[Start of PAGE]

Xpath On Url will not pull elements

This is the Div Class main group that all sub groups are under.

Then I have the following 4 room loop types where I am trying to pull just the roomtypecode for each one in a cell from the website using Xpath On Url. I need the “ZZZA”,”GENR”,”DBDB”,”CITY”. in Cell A1,A2,A3, and A4 respectively. But, it will only pull the first roomtypecode for any site.

li class="guestRoomListItem clearfix" data-roomloopcount="1" data-roomtypecode="ZZZA" data-info="{"roomloopcount":"1","roomtypecode":"ZZZA"}">

li class="guestRoomListItem clearfix" data-roomloopcount="2" data-roomtypecode="GENR" data-info="{"roomloopcount":"2","roomtypecode":"GENR"}">

li class="guestRoomListItem clearfix" data-roomloopcount="3" data-roomtypecode="DBDB" data-info="{"roomloopcount":"3","roomtypecode":"DBDB"}">

li class="guestRoomListItem clearfix" data-roomloopcount="4" data-roomtypecode="CITY" data-info="{"roomloopcount":"4","roomtypecode":"CITY"}">

These are the Formula’s I am using now for each request, but it will only pull the first Room type code, even though I have it set to 1, 2, 3, and 4.

=IFERROR(XPathOnUrl($H$26,"//div[@class='guestRoomsResp']/ul/li[1]","data-roomtypecode"),"")
=IFERROR(XPathOnUrl($H$26,"//div[@class='guestRoomsResp']/ul/li[2]","data-roomtypecode"),"")
=IFERROR(XPathOnUrl($H$26,"//div[@class='guestRoomsResp']/ul/li[3]","data-roomtypecode"),"")

[End of PAGE]
[Start of RAW DATA]

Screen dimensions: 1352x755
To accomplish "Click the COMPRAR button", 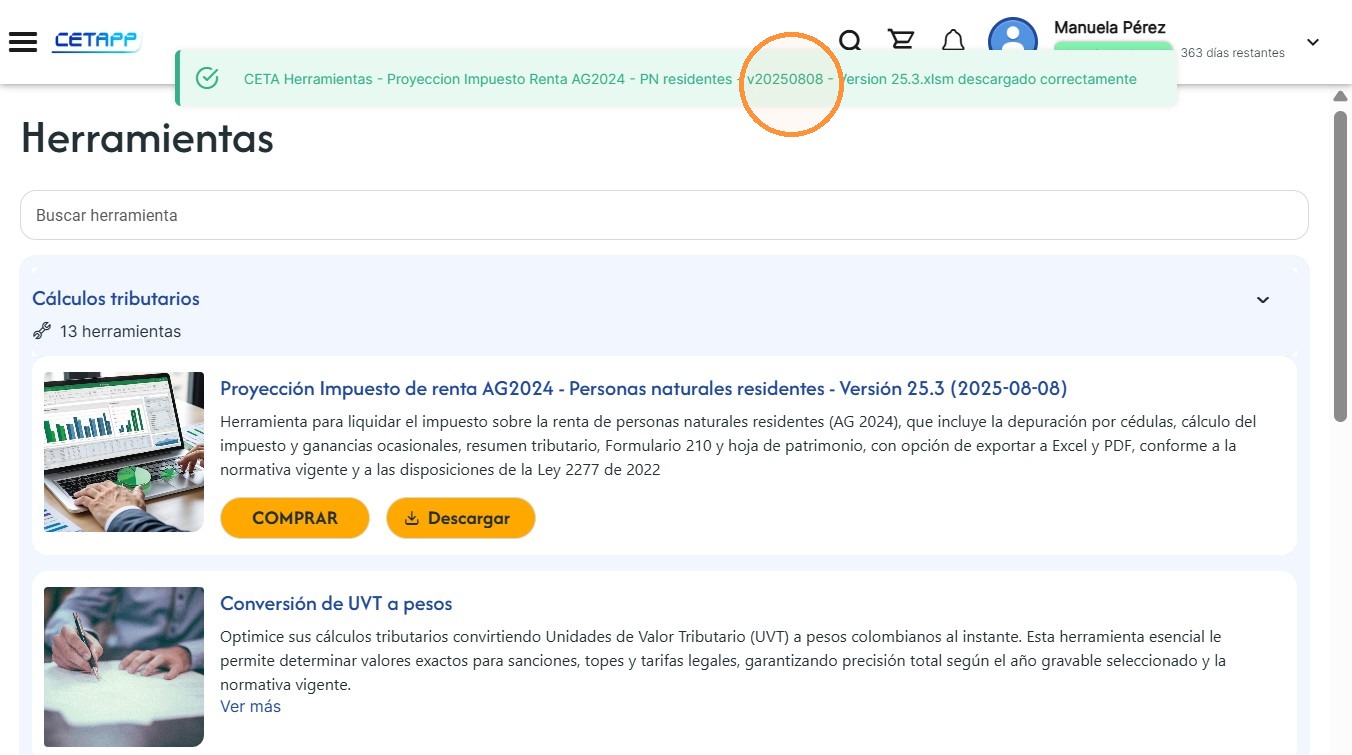I will [x=295, y=518].
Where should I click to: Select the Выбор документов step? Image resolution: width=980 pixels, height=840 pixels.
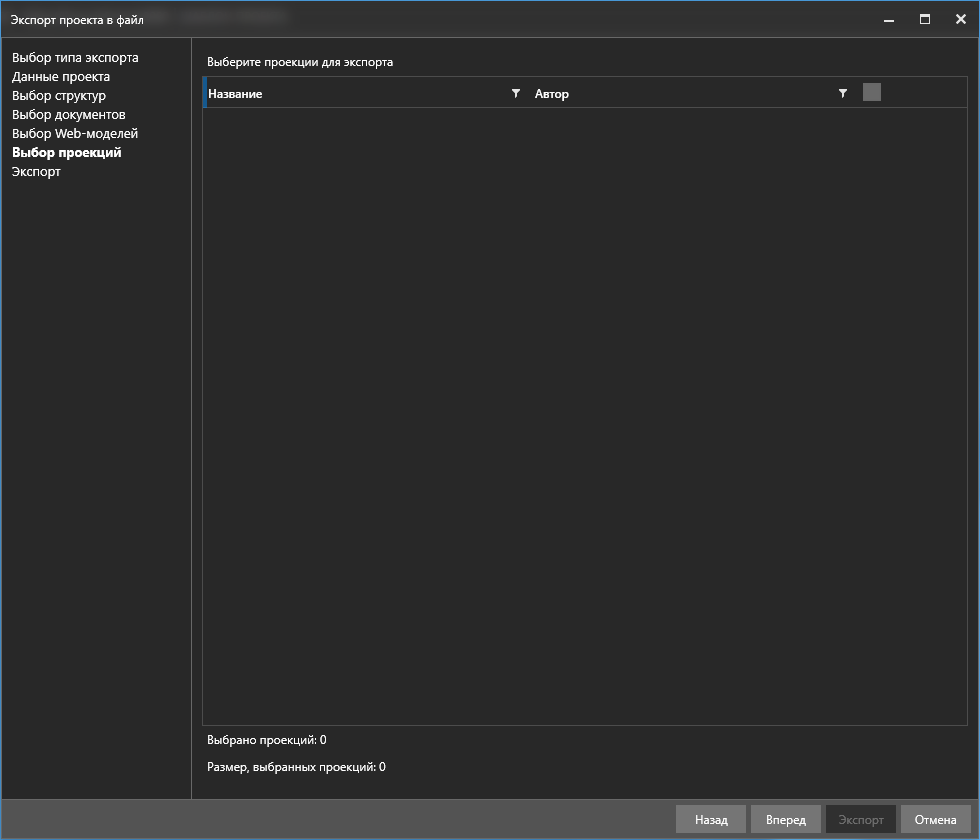pos(68,115)
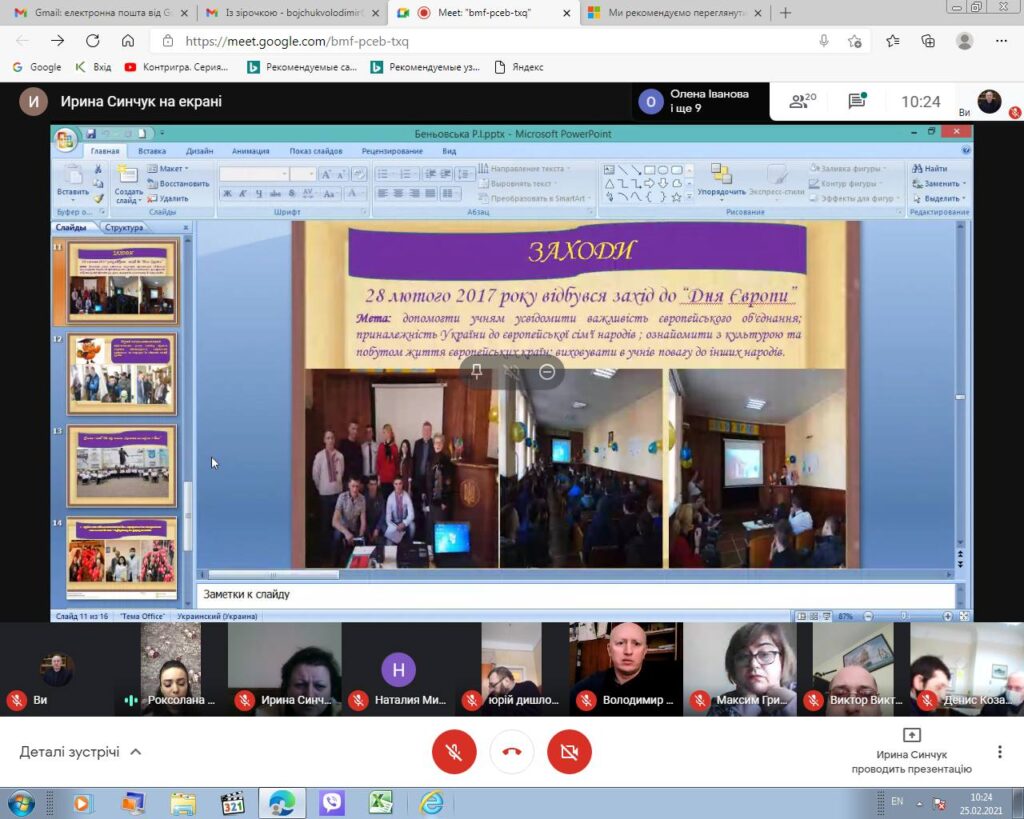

[End of RAW DATA]

- _PROMPT_
Answer these questions about the forum post on XPathOnUrl:
(a) Which room type code does the post want placed in A3?
(b) What data-roomloopcount value is given for the list item whose room type code is CITY?
(c) In the formulas, what class value does the div carry?
The material placed after the text is separate from the text and unrelated to it.

- _TASK SOLUTION_
(a) DBDB
(b) 4
(c) guestRoomsResp